During the annual inaugural ceremony, the entering class, along with eight study- abroad students from Canada, France, Norway and the United States, carried flags of their home countries into a crowded Emory L. Cocke Auditorium. All in attendance heard speeches from student Jean Romé Malou (‘16, Senegal) and student council representative Ibukun Timothy Ayankojo (’14, Nigeria), both who echoed each other in referring to EARTH not just as a University, but also as an intercontinental family defined by respect, support, love, values and a common mission.
With a total of 418 students from 33 countries the EARTH family is more international than ever, giving these promising young leaders a dynamic cross-cultural learning community in which to develop a more holistic vision of the world.
Twenty-four of the new students come from non-Spanish-speaking countries. To help them prepare for the 2013 school year, EARTH brought them to campus several months prior to the start of the academic year for an intense crash-course in Spanish; the language of instruction. Working in small groups, these students practice their Spanish by complementing morning lessons with afternoon activities. At the EARTH coffee shop, students put to use their newest vocabulary with Aromas’ much-loved barista, Marcela Solano. “We learn new words every day, and we also practice them with our [host] families. That helps a lot,” said Lusekelo Mkuwi (’16, Tanzania) in Spanish.
Abigael Pertet (’16, Kenya), added that the Spanish Language Program gives them the opportunity to study not just the language, but other Costa Rican topics as well. The other students agreed with Abigael that being in Costa Rica has been interesting and full of new experiences, new friends, new food, and visits to new places. “But EARTH University is the most beautiful place in Costa Rica!” exclaimed Festus Guah (’16, Liberia) in Spanish.
Annet Mukamurenzi (’16, Rwanda) is proud to be representing Rwanda for the first time at EARTH. With a history marred by genocide and hardships, Annet says Rwanda is working hard as it pursues development and seeks reconciliation. Her presence on campus is “an opportunity for Rwanda. To have me become a leader of change, I count it as a blessing. I’m going to work hard and make every effort to represent my country, and to learn as much as I can to make my country proud,” she said.

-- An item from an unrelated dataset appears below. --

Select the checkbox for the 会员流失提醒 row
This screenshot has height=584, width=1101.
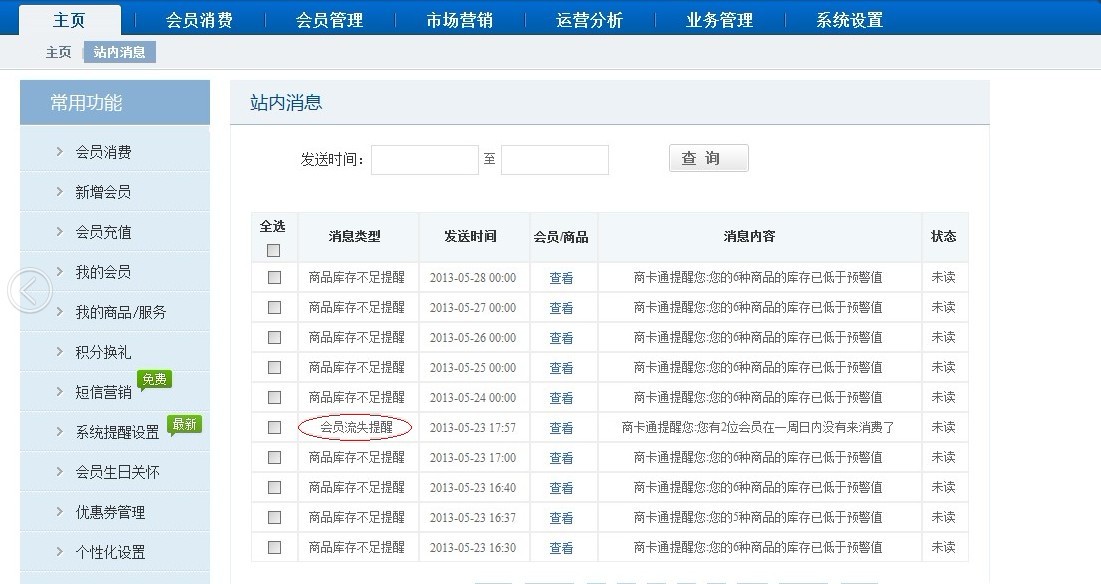pyautogui.click(x=274, y=428)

These students have enjoyed a smooth transition thanks to the support from their host families, friends, and EARTH supporters helping these young adults take a step to fulfill their dreams. At the inauguration ceremony, EARTH President, Dr. José Zaglul reminded students: “We will measure your success as EARTH alumni not by how much money you make but instead by how much you give of yourself to society. This is the only thing we ask of you: change the world.”